Il ministro ha cercato di spiegare che «in base alle informazioni a nostra disposizione, sappiamo che una squadra ferroviaria delle dogane francesi ha effettuato un controllo su un cittadino nigeriano residente in Italia, nell’ambito della lotta al traffico di stupefacenti. Si trattava di un controllo doganale di routine ma le condizioni nelle quali si è effettuato sono state percepite, dall’altra parte delle Alpi, come un’offesa alla sovranità italiana e questo ha suscitato una grande emozione». E ancora: «Ho chiesto al direttore generale delle dogane francesi di andare già questa settimana in Italia. Io stesso verrò poco dopo, lunedì 16 aprile, perché la nostra cooperazione transfrontaliera continui in modo efficace e con fiducia reciproca».

La versione francese
L’incidente di Bardonecchia non ha nulla a che fare con la politica migratoria – precisa però il ministro – Il controllo effettuato dai doganieri francesi mirava esclusivamente alla lotta al traffico di stupefacenti.
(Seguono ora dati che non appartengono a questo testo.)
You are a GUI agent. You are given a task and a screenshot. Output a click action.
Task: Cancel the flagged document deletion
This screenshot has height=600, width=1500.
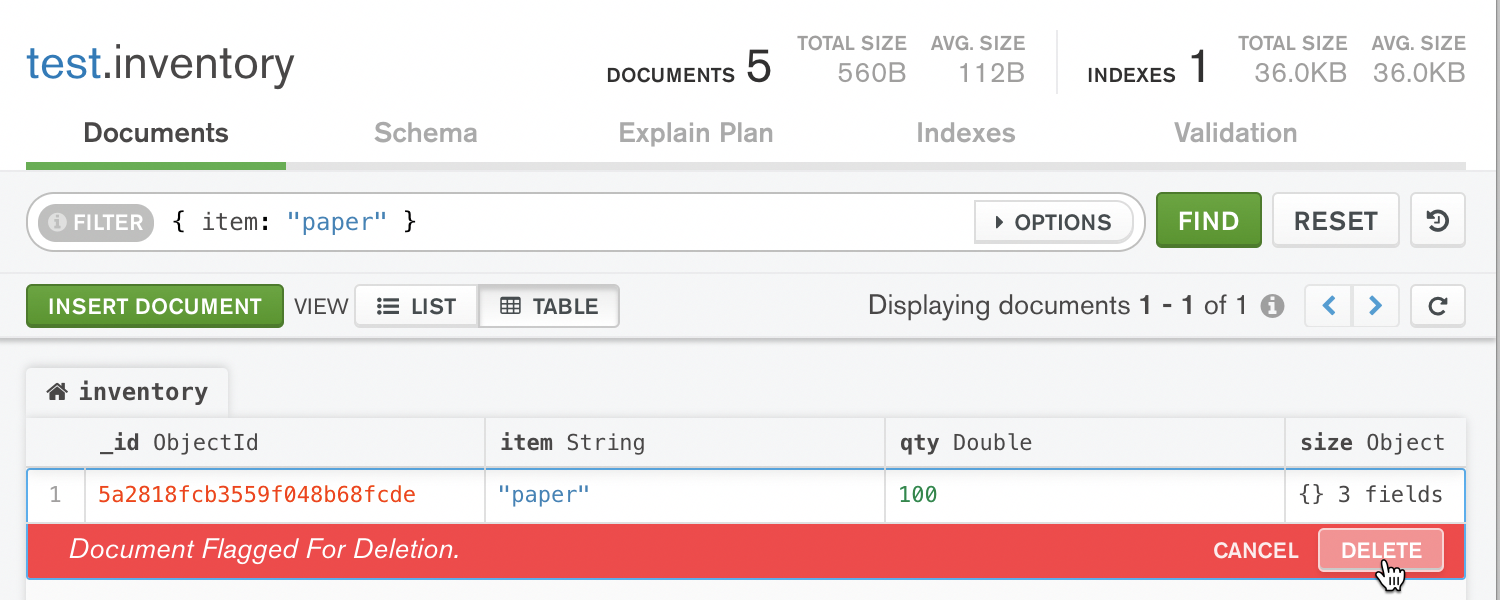1255,550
La presenza di una ONG di aiuto ai migranti nel locale ha provocato una confusione "che non aveva motivo di essere", dice. La circolazione delle persone attraverso la nostra frontiera comune è "d’altronde una questione importante. La Francia e l’Italia cooperano in maniera stretta per evitare drammi. I ministri degli Interni sono in contatto permanente su questo punto».